Get over it, says Isaac Mizrahi. The fashion designer turned red-carpet renegade has no plans to soften his act come Oscar night March 5.
“I am going to meet people and I love doing that, and I’m not going to put a mask on to meet people now because of whatever interesting controversy was raised at the Golden Globes,” Mizrahi told The Associated Press in an interview this week.
His outlandish pre-show interviews for the E! cable channel at the Globes in January — during which he groped Scarlett Johansson’s breast, asked Eva Longoria about her pubic hair and peeked down Teri Hatcher’s dress — drew as much buzz as the awards themselves.
The openly gay fashion designer strongly defended his behavior.
“The thing is, I am very connected to popular culture, I am,” he said. “And I watch ‘Will & Grace’ and I watch ‘My Name is Earl’ and I watch prime-time television a lot and every other joke is about pubic hair ... So I don’t feel it’s wrong to talk about that on the red carpet,” Mizrahi said.
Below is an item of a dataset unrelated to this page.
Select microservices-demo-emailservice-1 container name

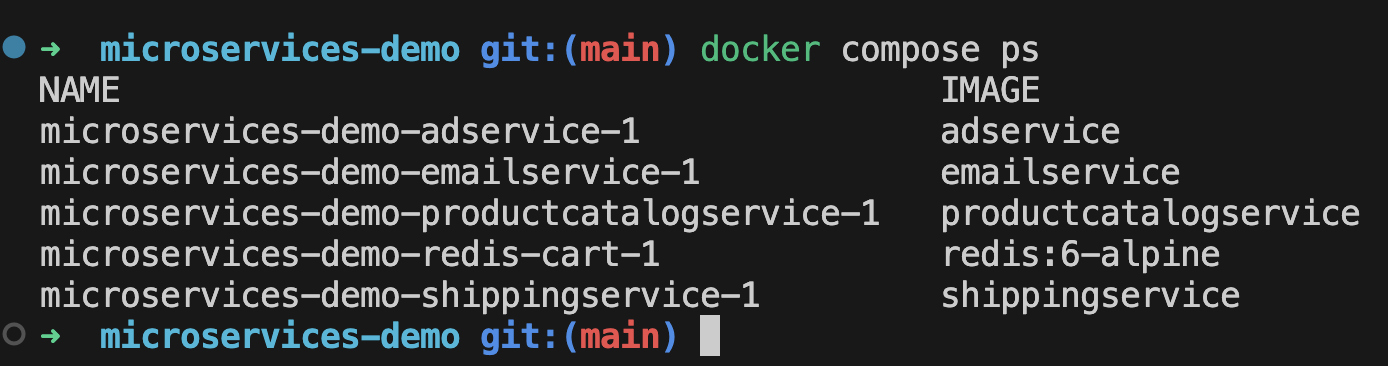369,173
E! did not receive any official complaints from any of the actresses involved in Mizrahi’s Golden Globes escapades, it says, and issued no apologies. But the Gay and Lesbian Alliance Against Defamation complained to E! about Mizrahi’s comment to Charlize Theron about her Oscar-winning role as a “scary dyke with no teeth” in 2004’s “Monster.”
Soon after, E! President and CEO Ted Harbert, emphasizing he didn’t condone the language, defended Mizrahi. “Isaac is the last person on Earth who could be accused of even the slightest degree of homophobia,” he said.
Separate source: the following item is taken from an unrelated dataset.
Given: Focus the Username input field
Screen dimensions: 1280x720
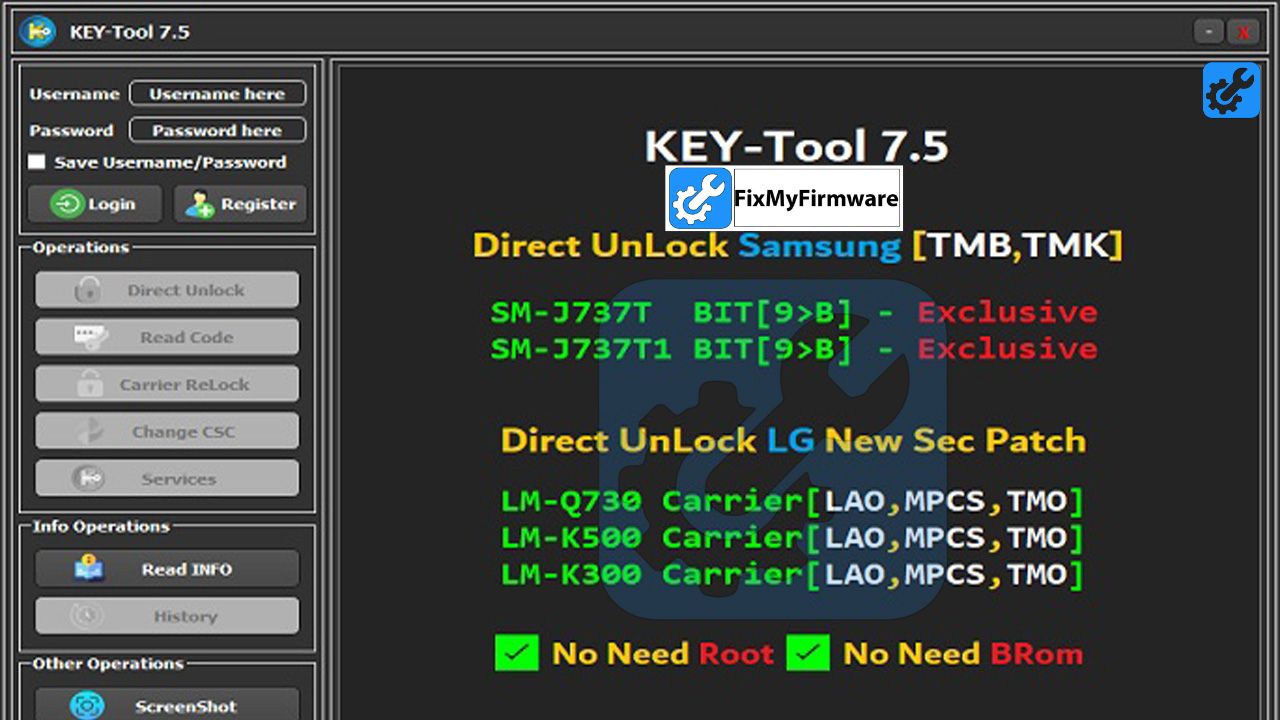Looking at the screenshot, I should [217, 94].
On Friday, he again defended Mizrahi, noting that the “vast majority of the reaction, critically and from viewers, was overwhelmingly positive.”
But, Harbert added, “I don’t expect there to be a repeat of some of those things that happened at the Golden Globes.
“The only thing I’ll say to Isaac is you have to always take into consideration what the audience’s expectation is ... We have a very broad audience, and viewers probably don’t have an expectation that there will be a great deal of edgy material.”
Oscar spokesman John Pavlik told the AP Friday that the film academy hadn’t laid down any rules and doesn’t “actually expect anything to happen.” But, he added, “We hope that all the people on the press line will behave in an adult manner, and won’t cross any lines considered lines in polite society. We would be displeased, and... they would find themselves in subsequent years having a harder time” working the red carpet.
As for continuing his ride as a pre-gala reporter, Mizrahi said he doesn’t “really plan to do much, much more of it.”
“I’m not trying to be the next Joan Rivers, I don’t want to do that,” he said. “But for me right now, it’s very interesting because it really is a great job.”